**SUPPLIED ENTRIES**
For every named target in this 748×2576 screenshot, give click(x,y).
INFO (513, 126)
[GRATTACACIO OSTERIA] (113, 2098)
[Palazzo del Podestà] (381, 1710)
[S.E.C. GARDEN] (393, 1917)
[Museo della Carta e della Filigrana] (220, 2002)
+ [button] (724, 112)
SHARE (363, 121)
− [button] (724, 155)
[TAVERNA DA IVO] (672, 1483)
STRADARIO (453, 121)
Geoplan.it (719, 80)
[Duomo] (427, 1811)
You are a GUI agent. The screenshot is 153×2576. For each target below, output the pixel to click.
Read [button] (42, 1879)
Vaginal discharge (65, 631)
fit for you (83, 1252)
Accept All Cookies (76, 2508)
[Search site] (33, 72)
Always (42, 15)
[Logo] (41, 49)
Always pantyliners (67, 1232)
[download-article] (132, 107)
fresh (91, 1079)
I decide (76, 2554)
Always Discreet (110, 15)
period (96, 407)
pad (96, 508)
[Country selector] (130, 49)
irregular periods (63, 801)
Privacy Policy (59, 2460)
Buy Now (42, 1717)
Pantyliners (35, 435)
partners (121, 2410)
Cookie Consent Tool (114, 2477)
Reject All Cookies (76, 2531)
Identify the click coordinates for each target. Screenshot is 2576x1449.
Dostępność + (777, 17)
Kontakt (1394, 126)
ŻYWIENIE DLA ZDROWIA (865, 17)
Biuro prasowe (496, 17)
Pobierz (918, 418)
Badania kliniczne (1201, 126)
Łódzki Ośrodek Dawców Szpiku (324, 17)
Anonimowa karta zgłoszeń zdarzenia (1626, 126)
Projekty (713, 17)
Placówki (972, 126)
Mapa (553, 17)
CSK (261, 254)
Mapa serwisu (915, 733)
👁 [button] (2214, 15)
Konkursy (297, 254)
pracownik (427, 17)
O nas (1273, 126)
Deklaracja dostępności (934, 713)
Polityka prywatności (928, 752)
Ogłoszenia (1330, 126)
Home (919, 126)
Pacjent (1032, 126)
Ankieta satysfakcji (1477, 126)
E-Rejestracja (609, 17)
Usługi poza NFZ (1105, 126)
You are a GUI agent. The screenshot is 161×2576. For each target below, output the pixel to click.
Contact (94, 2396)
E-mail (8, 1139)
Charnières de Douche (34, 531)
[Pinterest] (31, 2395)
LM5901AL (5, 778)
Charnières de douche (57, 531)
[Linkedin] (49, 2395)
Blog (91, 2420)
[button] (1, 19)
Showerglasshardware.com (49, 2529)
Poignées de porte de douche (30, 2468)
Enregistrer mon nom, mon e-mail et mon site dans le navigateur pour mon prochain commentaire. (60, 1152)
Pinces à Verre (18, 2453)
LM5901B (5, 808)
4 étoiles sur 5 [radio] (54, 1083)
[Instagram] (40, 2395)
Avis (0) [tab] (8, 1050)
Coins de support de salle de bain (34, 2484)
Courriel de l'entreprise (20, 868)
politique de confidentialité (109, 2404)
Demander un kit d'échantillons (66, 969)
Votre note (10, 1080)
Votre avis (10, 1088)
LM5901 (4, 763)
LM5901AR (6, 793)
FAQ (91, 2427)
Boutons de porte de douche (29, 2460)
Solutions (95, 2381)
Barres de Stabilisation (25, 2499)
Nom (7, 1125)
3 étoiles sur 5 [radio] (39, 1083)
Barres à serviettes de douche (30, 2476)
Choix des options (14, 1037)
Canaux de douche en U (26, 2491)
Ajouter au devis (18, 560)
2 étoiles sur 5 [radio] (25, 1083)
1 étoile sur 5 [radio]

**ABOUT THIS EXERCISE**
Which lines above carry the string "below"? Copy those lines.

**SOLUTION TO THE EXERCISE**
You are a GUI agent. The screenshot is 153×2576. For each target below, output the pixel to click.
You are a GUI agent. The screenshot is 161×2576. For each target below, output the pixel to click.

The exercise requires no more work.